● **Exercise**
In the text about the Wizard of Oz arcade pusher game, which company developed the game?

* begin Text to read *

The Wizard of Oz is an arcade pusher game based on the 1939 film that awards token chips and cards that are redeemable for prizes.  The player shoots coins into the machine which drops chips and cards.  The player collects the cards and chips that can be redeemed later for prizes.  The coins are retained by the machine.  Most arcades that have this game will award a jackpot for collecting the entire series of cards.  It can be played by up the six players.  The game is developed by Elaut Belgium and released in the fall of 2010.  According to the company's press release, the game was very well received by players and amusement centers.

Cabinet

Each side of the machine features one of the following characters:
Dorothy
Scarecrow
Tin Man
The Cowardly Lion
The Wicked Witch of the West
Good Witch of the South
Toto (Rare card)

* end Text to read *
* begin Listing *

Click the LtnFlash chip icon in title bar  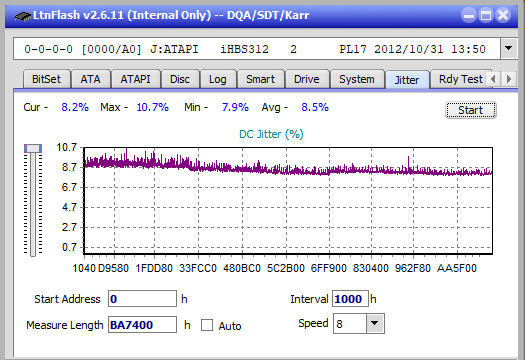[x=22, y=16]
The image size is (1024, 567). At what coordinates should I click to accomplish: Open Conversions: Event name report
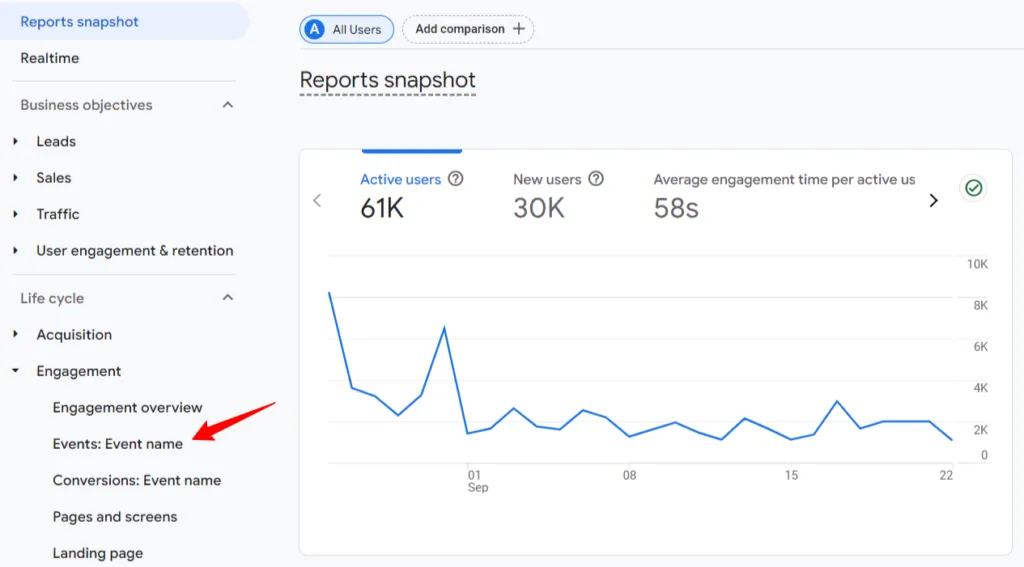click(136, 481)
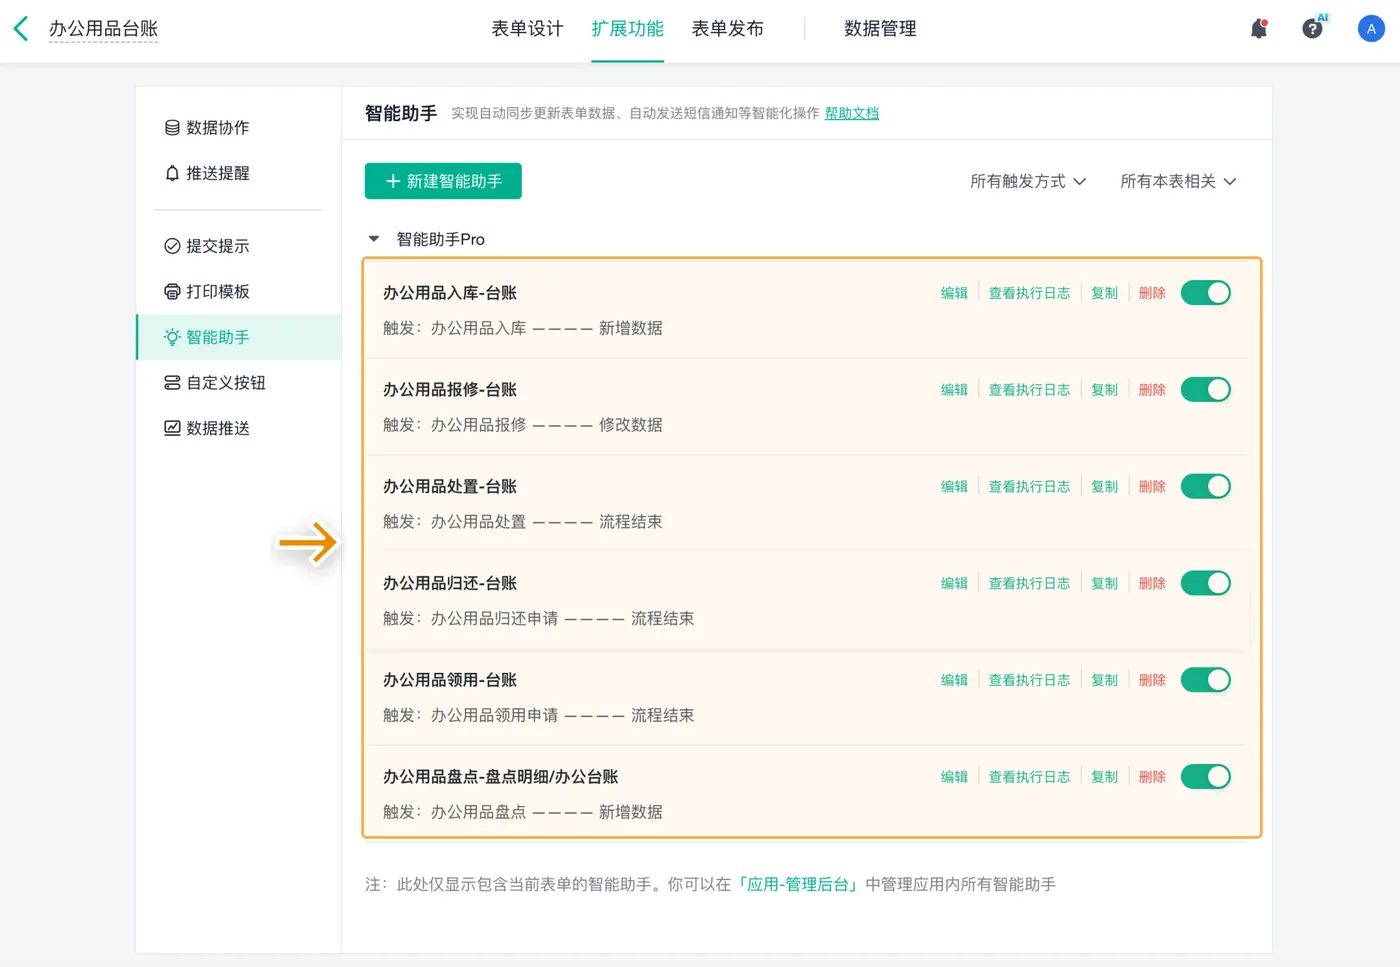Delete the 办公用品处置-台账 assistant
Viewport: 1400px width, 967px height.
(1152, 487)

* end Listing *

● **Finished exercise**
Elaut Belgium